Lanlan knew she picked this room for a reason. And he knew she picked that particular moment for a reason. He was ready to inquire about the weird shift in her tone. But she kisses him, and though reluctant, he kisses her back. Then the kiss deepens, and he decides he'll inquire later, and his reluctance vanishes. He loves her passionately, greedily, and she loves him. Suddenly there's no time to practice soul-diving. "Tonight is still the night, isn't it?" She agrees. He takes her to the sandy beach, the construct close behind carrying their supplies. He bought it a tricorn hat and a scarf to give it some personality. On the beach he holds her hand, and accidentally enjoys the long walk. Forgetting to be stressed about their upcoming endeavor. Then they find the dinghy. He sobers up. "Here we are. It doesn't look special. But it is," he insists. The elf he knew was something of a hermit, and worshipper of Selene. It was surprisingly well tasked to deep sea fishing. There was a folded scrap of paper sitting on the floor of it. He read the one word aloud. "Quenya." Nothing happened. "Okay," he said, conceding for now. He put the paper in his pocket and got in the dinghy. When Gevurah did also, he commanded the construct to push them, and it tried. After Lanlan and the construct got the boat three quarters off land, he hopped in, and heaved his mindless minion by its arm to sit in front of them. He put its hands on the attached oars and it started rowing them out to sea.


Gevurah, unlike Lanlan, feels acutely stressed, but pretends otherwise. If he looks at her, she forces her gaze to remain serene, not unlike a condemned prisoner looking cooly ahead as they approach the gallows. Perhaps under different circumstances the drow could have allowed herself to enjoy a moment as cliche and human as this. But tonight she can only focus on the dangers that lie ahead. Lanlan doesn’t understand the magnitude of the danger they’re facing. Nor does he understand her loss, and how that loss has multiplied into other losses.

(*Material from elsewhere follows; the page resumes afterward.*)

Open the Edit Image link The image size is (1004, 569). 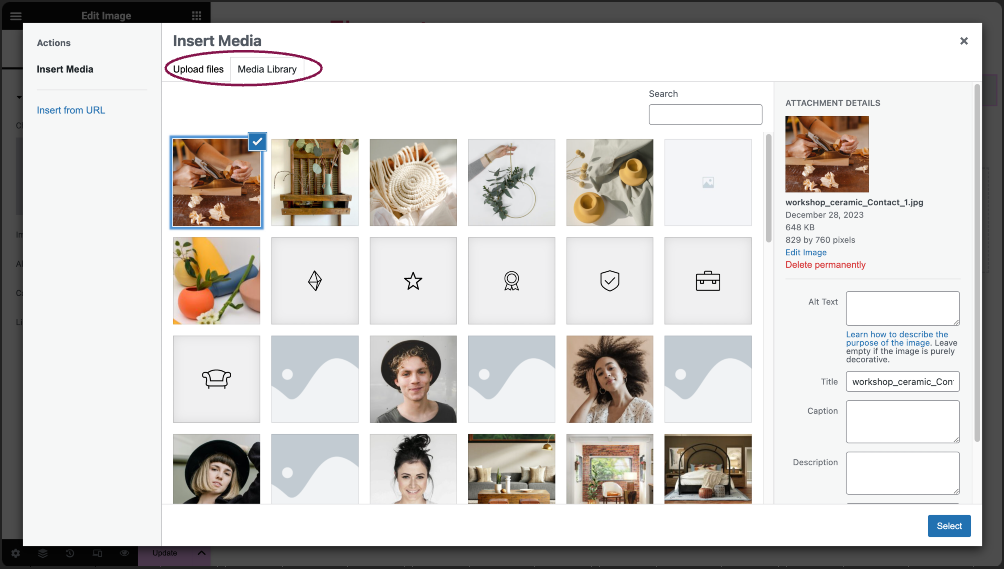coord(806,252)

When Caluss (then Quintessa) nullified her divine powers they also thrashed her confidence to shreds. Yes, it is true that she has other abilities, but nothing compares to Him and what He can do, and has always done, for her. And in this fight against a god and a demon, she needs Him more than ever. Instead she must rely on him, lowercase him. Lan, lan, lowercase lan. She says nothing as Lanlan deals with the boat and the construct. Once they’re several dozen yards out to sea, she says, “Surely we’re not rowing all the way out.” It’s a calm night, and the sound of gentle dark waves lap against her ungentle, noisy mind. After a long period of silence, presumably after the boat’s sail has gone up or Lanlan has found a better way to put some speed on this dump, Gevurah’s gnawing thought breaks through, “You’re loving this, aren’t you? The mission. The weapon. The fact that I had few better options but this. After Calus--” She shakes her head and stares out at the starry horizon. Her tongue clicks and jaw tenses, her tongue pushes against the roof of her mouth, tonguing a dangerous thought, working it like an oyster gnaws on a pebble of sand and polishes it into a black, jagged pearl. “Did you tell Quintessa about Caluss? Did you put her on a path to borrow his power against me? To create your opening for this damned weapon. Did you?”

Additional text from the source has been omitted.